Provisioning setup - Okta (SCIM)

Admin of the RemotePC Team and Enterprise accounts can now set up provisioning for their users / groups from the identity provider. RemotePC supports SCIM (System for Cross-domain Identity Management) provisioning method to provision users / groups.

To setup Single Sign-On (SSO) provisioning with Okta, the admin needs to:

• Generate SCIM provisioning token with RemotePC account
• Configure SCIM provisioning
• Assign users / groups to the provisioned app

Admin needs to generate and use the SCIM (System for Cross-domain Identity Management) provisioning token to sync all the users linked with their IdP to the RemotePC account.

To generate a token,

1. Log in to RemotePC via web browser.
2. Click the username displayed on the top-right corner and click 'My Account'.
3. Navigate to the 'Single Sign-On' tab and click the 'Generate Token' button under 'Sync users from your identity provider' to generate a token.
   
   
   
   
4. Click the 'Copy Token' button to copy and save the token for future reference.
   
   
   
   
   
   
   

Once the app is created, admin can configure their account for SCIM provisioning.

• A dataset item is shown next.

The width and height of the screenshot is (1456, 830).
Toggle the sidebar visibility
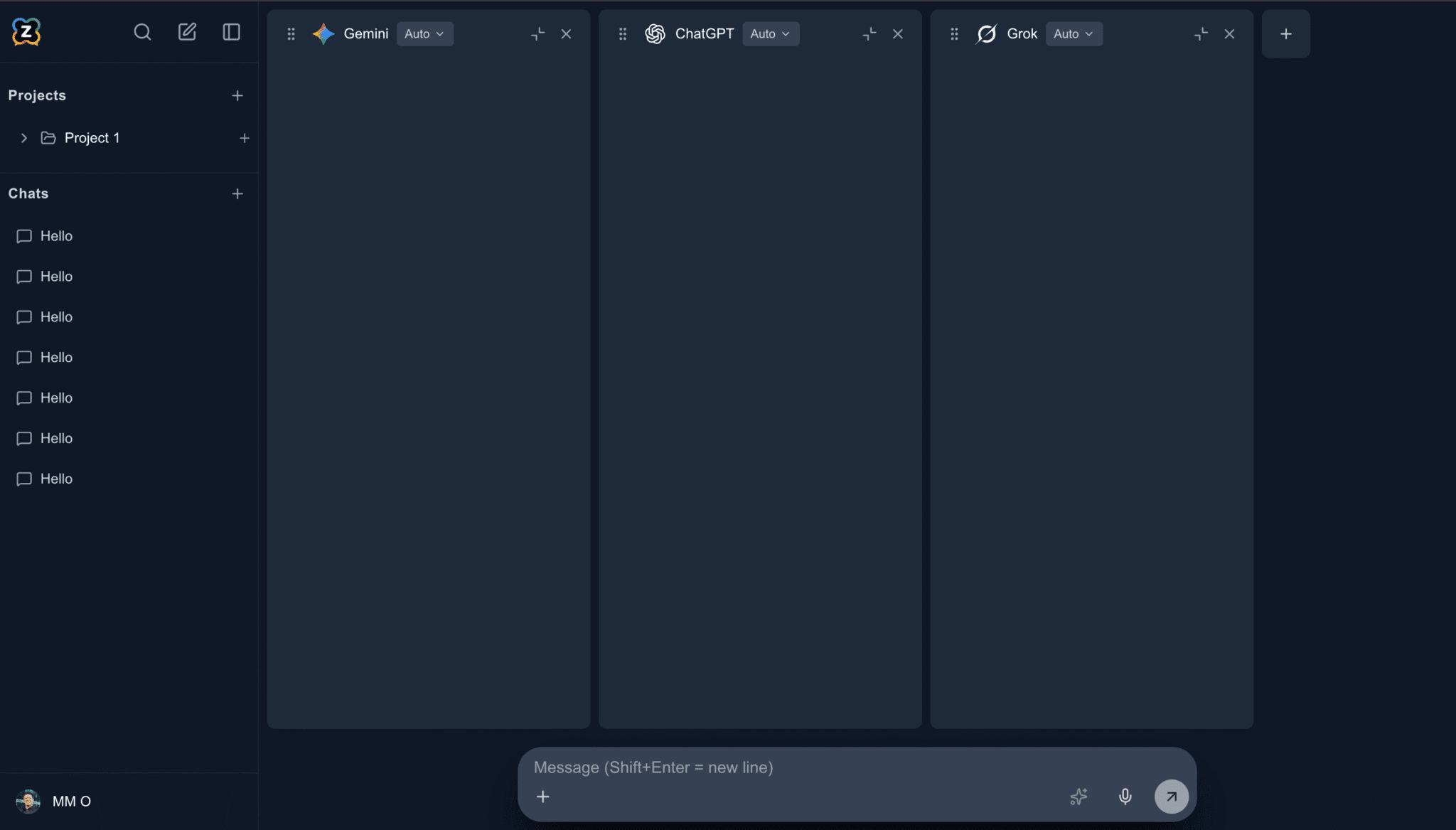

To configure SCIM provisioning,

1. Log in to the Okta console using your Okta account credentials.
2. In the 'Applications' tab, click on the newly created app.
   
   
   
3. Navigate to the 'General' tab, click on the 'Edit' button corresponding to the 'App Settings' and select 'SCIM'. Click 'Save'.
   
   
   
4. Go to the 'Provisioning' tab, click 'Edit' against the 'SCIM Connection' and modify the required changes as below:
   • SCIM connector base URL: https://sso.remotepc.com/scim
   • Unique identifier field for users: userName
   • Supported provisioning actions: Click and enable the below options:
     
     1. Push New Users
     2. Push Profile Updates
     3. Push Groups
   • Authentication Mode: HTTP Header
   • Authorization: Enter the SCIM provisioning token generated on your RemotePC account
   
   
   
5. Click 'Save'.
   
   
   
6. Under the 'To App' tab, click 'Edit' against the 'Provisioning to App' option.
7. Click the 'Enable' button to enable the below options:
   • Create Users
   • Update User Attributes
   • Deactivate Users
8. Click 'Save'.
   
   
   
   
   
   
   

To start provisioning, admin needs to assign users/groups to the application and push groups.

To assign users,

1. Launch the new app on Okta console.
2. Go to the 'Assignments' tab, click'Assign' and select 'Assign to People' or 'Assign to Groups' to provision users or users in the group respectively.
   
   
   
   
   This will provision users and users in the group.

Note: If you want to add new users, go to 'Directory' > 'People' and click 'add person'.

To assign groups,

1. Launch the new app on Okta console.
2. Go to the 'Assignments' tab.
3. Click 'Assign' and select 'Assign to Groups'.
   
   
   
4. Assign the groups you would like to push. To add a new group and assign, click 'Directory' > 'Groups' > 'Add Groups' and enter the desired group name, and click 'Add group'.
5. Navigate to the 'Push Groups' tab and click the '+ Push Groups' button to add the group you would like to provision.
   
   
   
   
   
   
6. Click 'Save' to save the changes.
   
   
   
   
   

Once done, the groups will be provisioned.